Fate and freedom in oedipus

For centuries, the struggle between fate and the freedom of the human will has been a point of discontent among many scholars in the area of philosophy and Greek literature. In the works of men like Homer, Euripides, and Sophocles there is an emphasis on the role of prophetic beings and the inability of humans to overcome this obstacle. People are manipulated much to the delight of the gods without any hope of staving off disaster. As seen in Sophocles' timeless tragedy Oedipus Rex, the title character appears to be a victim to his own destiny, hopelessly entangled in a web woven by superior beings. I am going to argue that despite the propensity to fall into the convenient thought that human beings are simply subject to the will of something greater that there is a definite tendency to allow for acts of free will throughout Greek literature. Since I believe Oedipus is the most complete embodiment of this struggle I will focus my analysis on his character.

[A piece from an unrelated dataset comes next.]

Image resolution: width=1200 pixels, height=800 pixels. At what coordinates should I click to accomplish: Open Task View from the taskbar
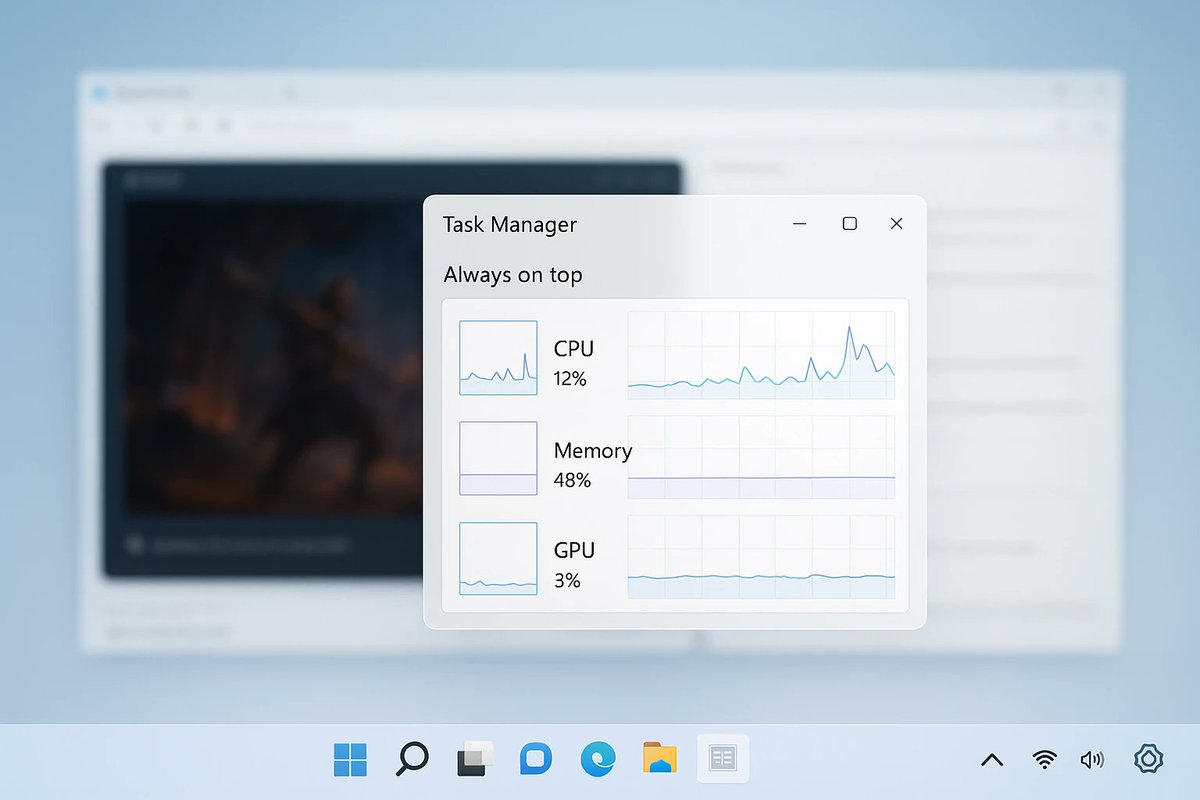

According to Webster's New Collegiate Dictionary, fate is defined as "an inevitable and often adverse outcome, condition, or end". When I originally read Oedipus Rex and met the character of Oedipus for thefirst time I presumed that Sophocles believed strongly in the idea of fate or destiny. Oedipus appeared to be incapable of avoiding the seemingly inevitable and thus became a tragic character in my eyes after I read it. To see a great man like Oedipus fall to the depths he has reached by the end of the play is truly tragic. Many see the core of the tragedy in his unavoidable demise. But what if the demise was avoidable? What if the tragedy here is that a man is so consumed by prophecies and oracles that he alters his course of action so as to avoid destruction actually enacts ruin upon himself? These are tough questions to consider so I believe it is best to go about answering them in the most logical, rational way possible.